Karen Fraser (Santa Clara University)
University of Michigan
3 December 2009

[from CJS, 9/16/09]

This talk examines a range of gendered social practices connected to portrait photography in the second half of the Meiji period (1868-1912). Portraiture was one of the earliest and most widespread genres of photography in nineteenth century Japan. High prices and limited availability of both the necessary equipment and skilled photographers meant that only foreigners, the wealthy, or the well-connected had portraits made in the 1860s. However, by the late 1870s there were literally dozens of portrait photographers in Tokyo alone, and studios were found even in rural areas by the end of the century. Gender figured not only in the formal qualities of portrait photos, but in their functions as well.

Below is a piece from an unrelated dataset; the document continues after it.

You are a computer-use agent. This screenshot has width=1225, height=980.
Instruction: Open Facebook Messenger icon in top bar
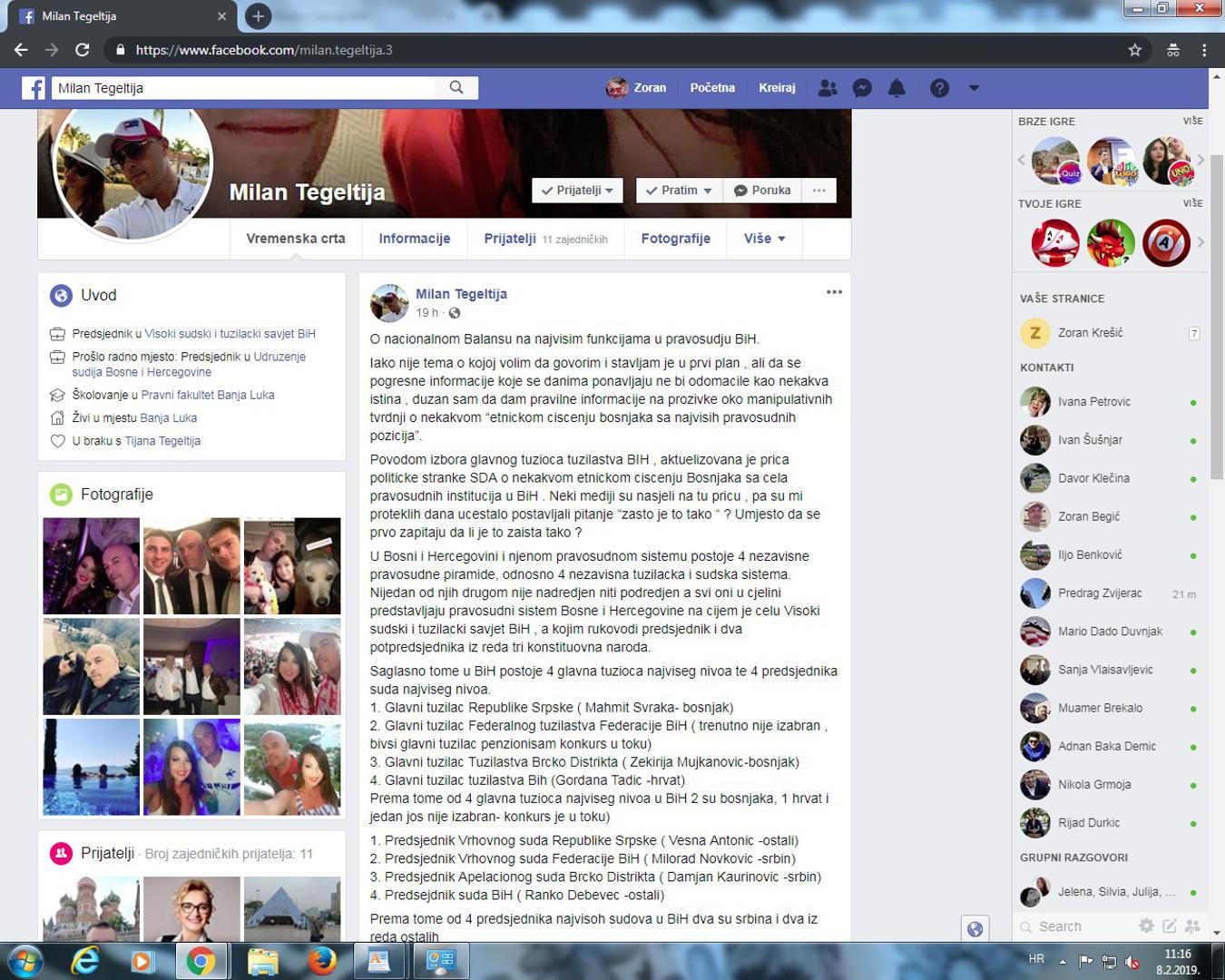point(862,88)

From miai (arranged marriage) to beauty contests to commemorating the war dead, portrait photographs revealed striking gender differences in their varied uses. Focusing especially on the intersection of portrait photography with print media and on portraits of women, the speaker explores the role of gender in portraiture and its connection to constructions of cultural identity.

Karen Fraser teaches in the Department of Art and Art History at Santa Clara University. Her research focuses on modern Japanese visual culture, particularly photography production and reception within Japan; the role of early photographic books in cultural exchange; and the relationship of photography to class, gender, and national identity.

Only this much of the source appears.